- [Do this]: Set down each of the following items word for word, without any changes.

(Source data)

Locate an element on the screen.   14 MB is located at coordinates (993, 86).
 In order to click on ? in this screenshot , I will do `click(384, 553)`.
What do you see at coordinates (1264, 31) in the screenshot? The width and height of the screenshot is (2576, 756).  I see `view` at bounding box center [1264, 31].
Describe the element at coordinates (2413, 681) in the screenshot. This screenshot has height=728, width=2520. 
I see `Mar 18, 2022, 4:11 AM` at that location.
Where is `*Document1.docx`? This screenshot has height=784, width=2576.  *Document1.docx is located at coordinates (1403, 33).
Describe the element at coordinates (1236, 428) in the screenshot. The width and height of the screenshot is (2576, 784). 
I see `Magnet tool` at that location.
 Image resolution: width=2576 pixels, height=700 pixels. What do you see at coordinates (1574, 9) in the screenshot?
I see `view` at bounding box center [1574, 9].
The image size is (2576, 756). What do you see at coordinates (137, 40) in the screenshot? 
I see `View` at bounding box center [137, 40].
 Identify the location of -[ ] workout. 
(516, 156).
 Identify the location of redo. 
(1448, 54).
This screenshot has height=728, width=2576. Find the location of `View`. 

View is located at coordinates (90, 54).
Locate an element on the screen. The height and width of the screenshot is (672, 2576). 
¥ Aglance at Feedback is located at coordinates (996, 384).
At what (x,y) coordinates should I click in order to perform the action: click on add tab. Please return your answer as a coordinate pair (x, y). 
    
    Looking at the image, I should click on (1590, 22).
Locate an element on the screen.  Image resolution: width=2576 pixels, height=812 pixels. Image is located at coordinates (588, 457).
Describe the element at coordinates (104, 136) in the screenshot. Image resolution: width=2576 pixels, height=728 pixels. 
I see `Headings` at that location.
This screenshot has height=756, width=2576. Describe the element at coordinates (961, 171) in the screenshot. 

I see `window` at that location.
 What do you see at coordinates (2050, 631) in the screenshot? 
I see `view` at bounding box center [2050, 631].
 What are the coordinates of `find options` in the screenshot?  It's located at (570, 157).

- [Reply to the exercise]:
Locate an element on the screen.   14 MB is located at coordinates (993, 86).
 In order to click on ? in this screenshot , I will do `click(384, 553)`.
What do you see at coordinates (1264, 31) in the screenshot? The width and height of the screenshot is (2576, 756).  I see `view` at bounding box center [1264, 31].
Describe the element at coordinates (2413, 681) in the screenshot. This screenshot has height=728, width=2520. 
I see `Mar 18, 2022, 4:11 AM` at that location.
Where is `*Document1.docx`? This screenshot has height=784, width=2576.  *Document1.docx is located at coordinates (1403, 33).
Describe the element at coordinates (1236, 428) in the screenshot. The width and height of the screenshot is (2576, 784). 
I see `Magnet tool` at that location.
 Image resolution: width=2576 pixels, height=700 pixels. What do you see at coordinates (1574, 9) in the screenshot?
I see `view` at bounding box center [1574, 9].
The image size is (2576, 756). What do you see at coordinates (137, 40) in the screenshot? 
I see `View` at bounding box center [137, 40].
 Identify the location of -[ ] workout. 
(516, 156).
 Identify the location of redo. 
(1448, 54).
This screenshot has height=728, width=2576. Find the location of `View`. 

View is located at coordinates (90, 54).
Locate an element on the screen. The height and width of the screenshot is (672, 2576). 
¥ Aglance at Feedback is located at coordinates (996, 384).
At what (x,y) coordinates should I click in order to perform the action: click on add tab. Please return your answer as a coordinate pair (x, y). 
    
    Looking at the image, I should click on (1590, 22).
Locate an element on the screen.  Image resolution: width=2576 pixels, height=812 pixels. Image is located at coordinates (588, 457).
Describe the element at coordinates (104, 136) in the screenshot. Image resolution: width=2576 pixels, height=728 pixels. 
I see `Headings` at that location.
This screenshot has height=756, width=2576. Describe the element at coordinates (961, 171) in the screenshot. 

I see `window` at that location.
 What do you see at coordinates (2050, 631) in the screenshot? 
I see `view` at bounding box center [2050, 631].
 What are the coordinates of `find options` in the screenshot?  It's located at (570, 157).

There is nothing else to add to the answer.